Он еще не договорил, а Сейтер уже начал выходить из себя. Они столько раз обсуждали это! Неужели снова?
— Ты — останешься. Можешь до скончания века наслаждаться креслами и кроватями, если, конечно, Годрик не спит в шкурах на полу. А я закончу начатое.
Бренельд сорвал с головы капюшон и оттянул вниз высокий воротник:
— Что?! Но я не хочу оставаться там один! Ты же сказал…
Терпение Сейтера лопнуло, он схватил лошадь брата за уздечку и, притянув ее вплотную к своей, зарычал ему прямо в ухо:
— Я сказал, что отдаю тебе Берению! Всю! С потрохами! Но ты тут же ее потеряешь, если будешь все время ныть и таскаться за мной по пятам!
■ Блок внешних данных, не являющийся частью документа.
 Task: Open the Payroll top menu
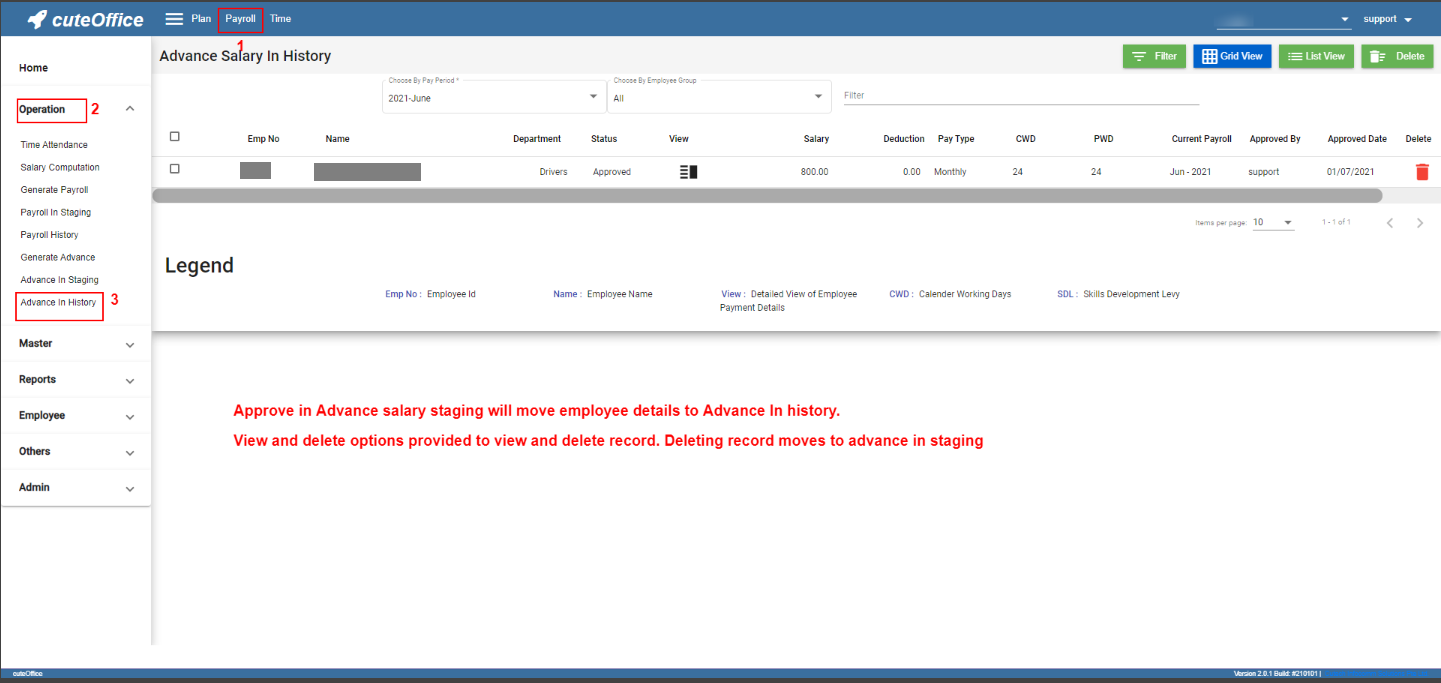pyautogui.click(x=240, y=19)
Я хочу, чтобы ты остался и навел здесь порядок!
Бренельд вздрагивал на высоких нотах и, сжав губы в тонкую линию, все ниже опускал голову — совсем как в детстве, когда не справлялся с какой-нибудь трудной задачей. Сейтер отпустил его лошадь и ударил ногой по крупу, отгоняя подальше, чтобы не видеть этого лица. Напрашивается на жалость в самый неподходящий момент! Какого демона? Хоть бы раз сделал то, что просят! Неблагодарная скотина!
Досада только подпитывала ярость, распаляя до предела. На брата не положиться, сын вырос проклятой копией Лотпранда, жена осталась в Гретте. Последнее гневило особенно — к фокусам тех двоих он уже привык, но Вари! Вари должна была ехать с ним, теперь он оставил бы ее в Венброге и был бы спокоен за всю Берению. За Брэна. Напарница, единомышленница, ближе всех братьев, вместе взятых, согласная во всем и всегда — но только пронюхала детали плана, так сразу закусила удила. И Гани упирался вслед за ней — ничего не зная, противясь отцу на зло. С ним, конечно, обещали помочь, поговорить, и он действительно приехал в Берению, но Сейтер не верил, что чьи-то разъяснительные беседы оказывают больше влияния, чем его собственные. Разъяснять он умел. И сына знал. Чуть что ему покажется неблагородным — взбунтуется, откажется, нарушит план. Пришлось оставить на него осады, а в Венброг взять только брата. Так даже спокойнее. Что ни говори, здесь были свои риски, а Гани еще слишком юн и неопытен.